Fertility preservation procedures before the start of chemotherapy can enhance the chance of fulfilling the desire to have biologic offspring in the future. Up to now, only few data were available about the women choosing for fertility preservation and the uptake of the cryopreserved eggs and embryos. And also, limited data were available on the chance of resumption of menses and the potential to get pregnant after chemotherapy induced ovarian function failure. We have shown that after counseling, twenty‐nine percent of young women with an early stage breast cancer (total n=118) elected fertility preservation by cryopreservation of embryos or oocytes. After a median follow‐up of over 4 years, only three of the 34 couples used their frozen embryos in an attempt to achieve a pregnancy. Interestingly, all three had a recovery of ovarian function, and two of these actually used the embryo’s for preimplantation genetic diagnosis (PGD) because of a BRCAN‐mutation carriership. In the total group, twenty‐six mothers gave birth to thirty‐two babies. The 5‐year live birth rate was 27%. This high percentage is reassuring for the young women with breast cancer and also important for the medical team to bear in mind when discussing the risk of reduced future fertility related to the oncological treatment. Referral for fertility preservation counseling is a critical service and should be discussed with all appropriate young patients with a breast cancer diagnosis. There are varying reasons why patients may not choose to proceed with fertility preservation, but the discussion is still useful. Patients may be concerned about the time delay built in the process of fertility preservation or the risk of hormone use during the fertility preservation procedure or later pregnancy. Fortunately, our study points out that there does not appear to be an unfavorable impact on outcomes. The fact that most of these young women had return of ovarian function and did not use their cryopreserved oocytes or embryos is a very reassuring finding. It does suggest that we may be able to better define the populations of patients who may be more versus less likely to benefit from fertility preservation, primarily based on age. On the other hand, even the very young are faced with a small risk of permanent ovarian function failure and may wish to choose a fertility preservation procedure.

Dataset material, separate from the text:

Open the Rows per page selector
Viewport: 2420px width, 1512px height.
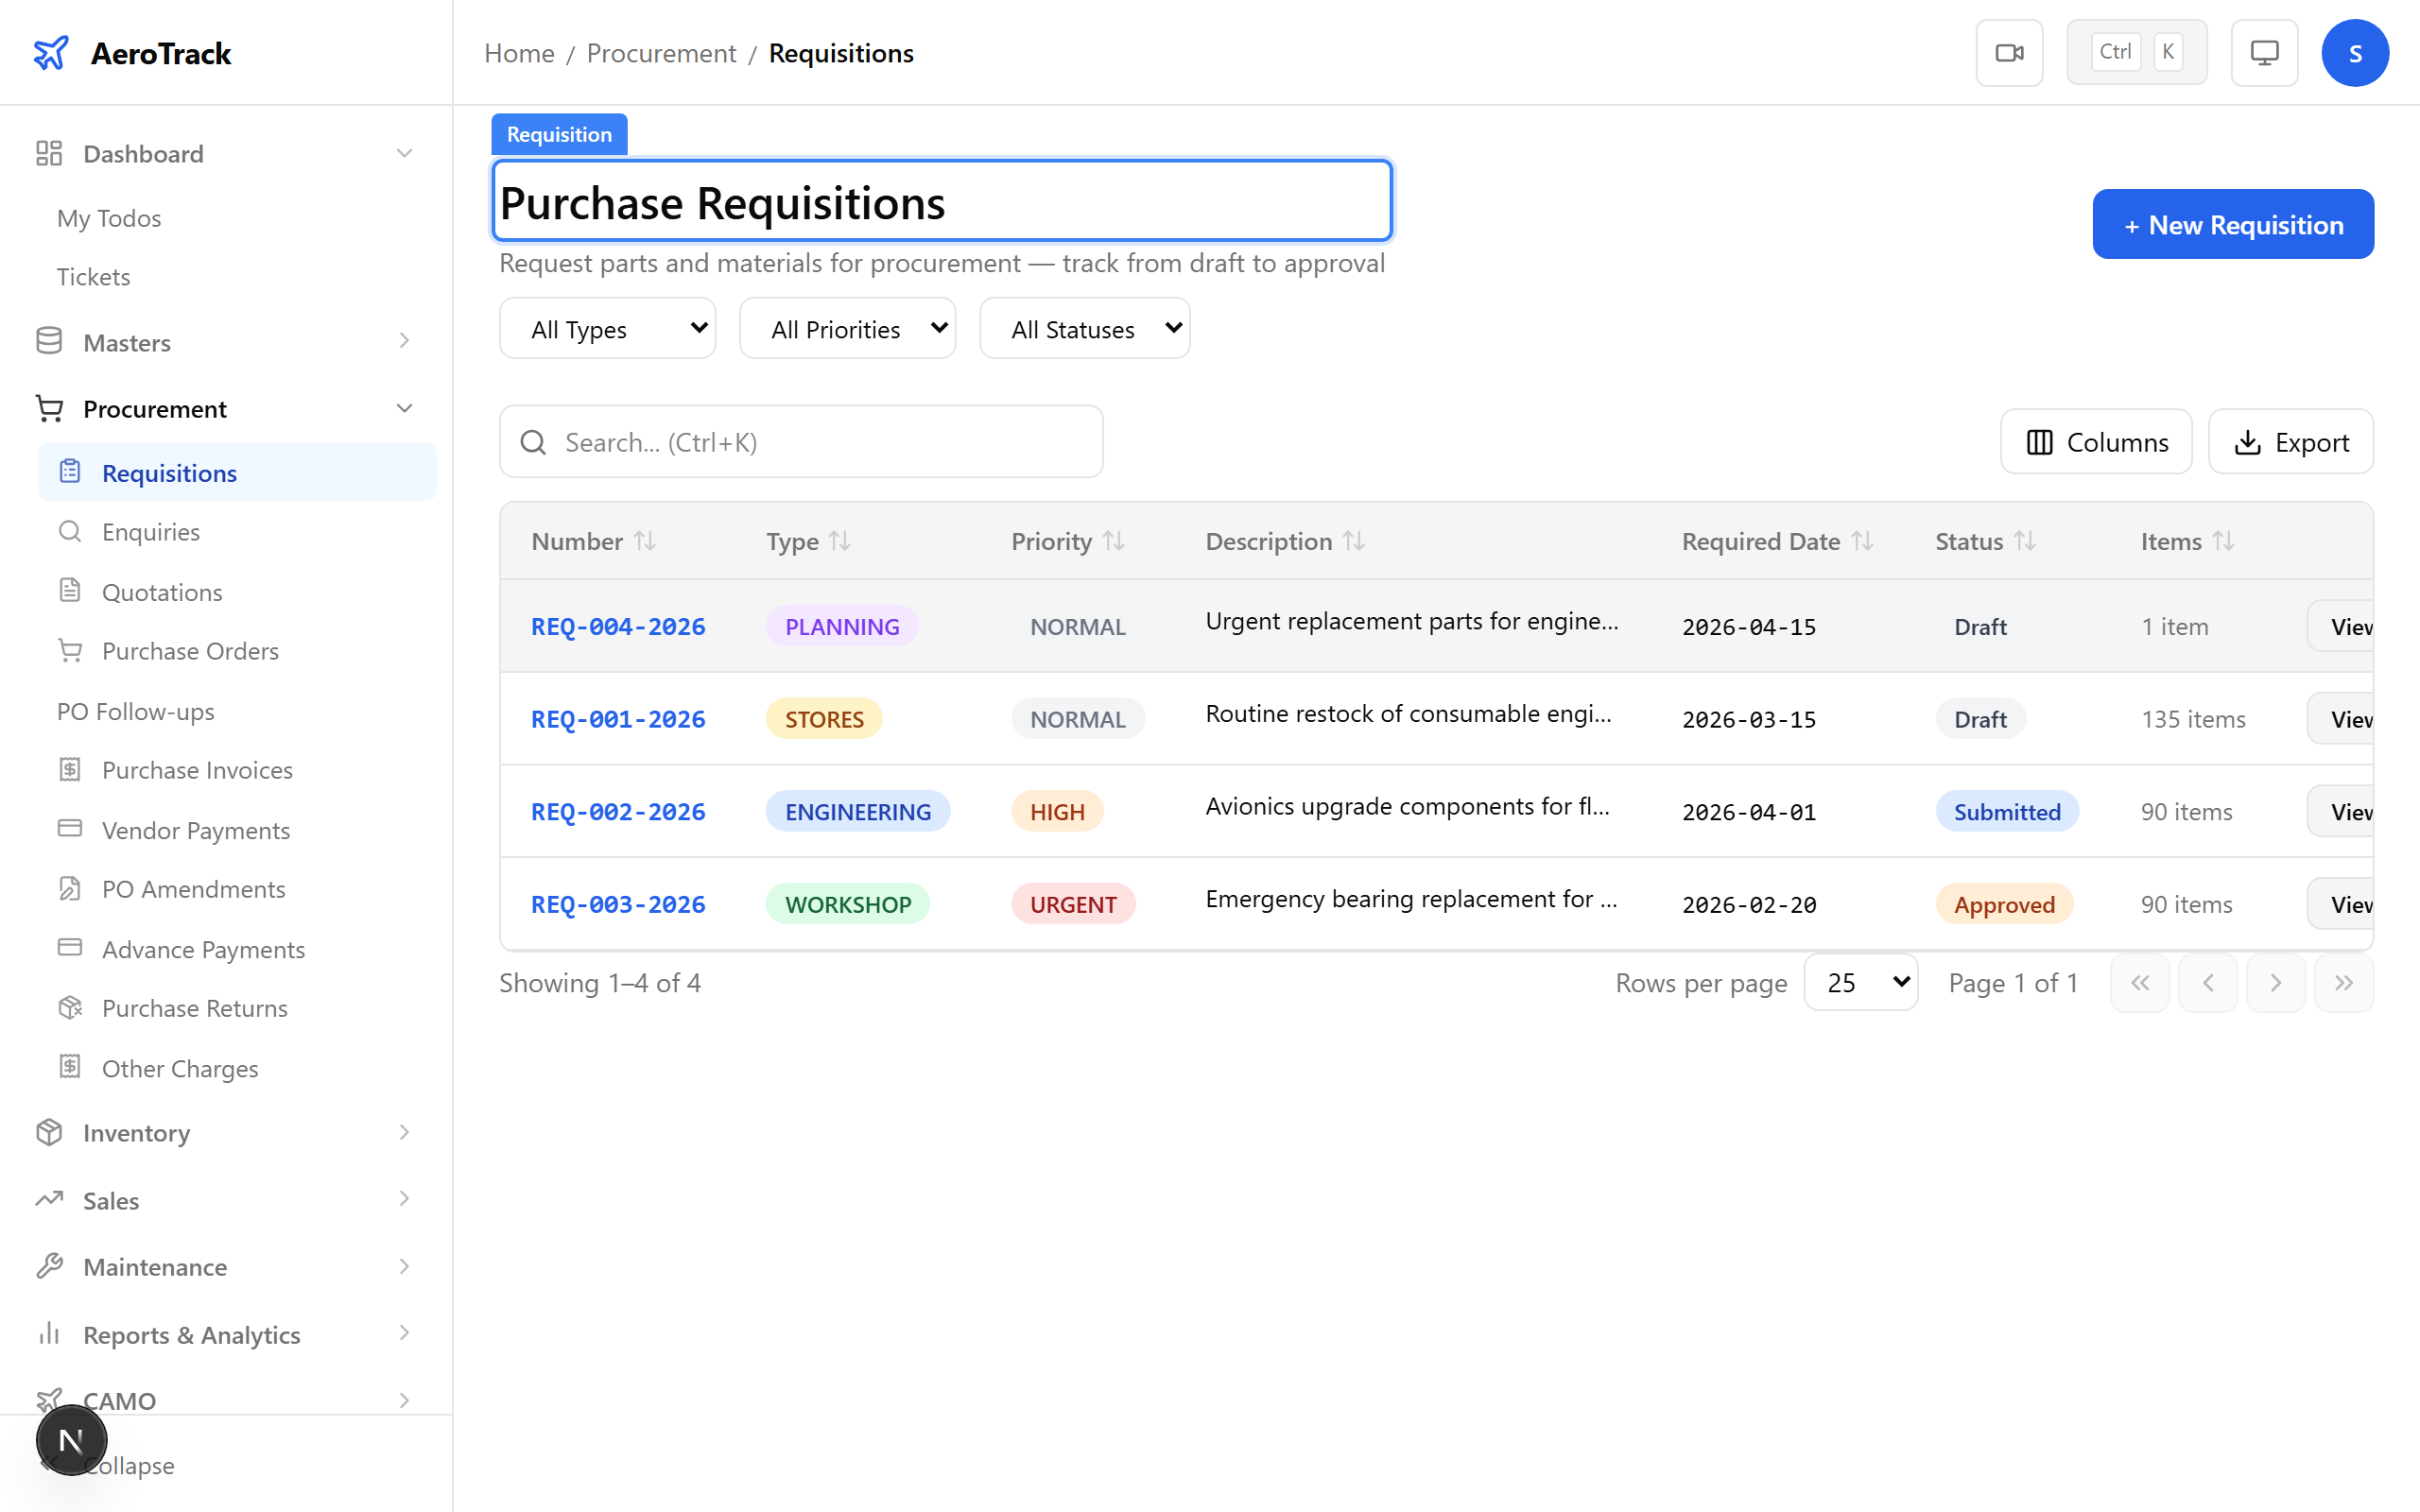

Target group, implementation activities and products

The information in this thesis has improved the oncological therapy of women with early‐stage breast cancer (choice of chemotherapy schedule, type of breast surgery related to MRI scanning), and improved the counseling of young women with an incomplete family planning at breast cancer diagnosis by increased insight on the risk of permanent ovarian function failure. We have discussed the results of our studies with our partners in the affiliated hospitals in the OncoZON‐region (Oncologisch netwerk Zuid‐Oost Nederland). Moreover, in the national guideline on breast cancer, updated recommendations are implemented based on the results of our trials.

The results of the studies reported in this thesis have been presented at international (breast) cancer symposia. More specifically, results were presented at the annual San Antonio Breast Cancer Conference (SABCS) in San Antonio, Texas, USA as a poster presentation (2014) and in a poster discussion session (2016), at the European Breast Cancer Conference (EBCC) by an oral presentation and a poster in the spotlight session (Amsterdam, 2016) and at the conference of the American Society of Clinical Oncology (ASCO) in Chicago, Illinois, USA by a poster presentation (2017). As a result of these presentations, a lot of attention was paid to this topic in the media, interviews for magazines were given and a video was made (https://www.medtalks.nl/sabcs‐2016‐jonge‐vrouwen‐met‐borstkanker).

Conclusion

The studies presented in this thesis provide essential data on several aspects of diagnosis and treatment of early‐stage breast cancer. These data already contribute to an improved prospect of (young) women recently diagnosed with early‐stage breast cancer worldwide.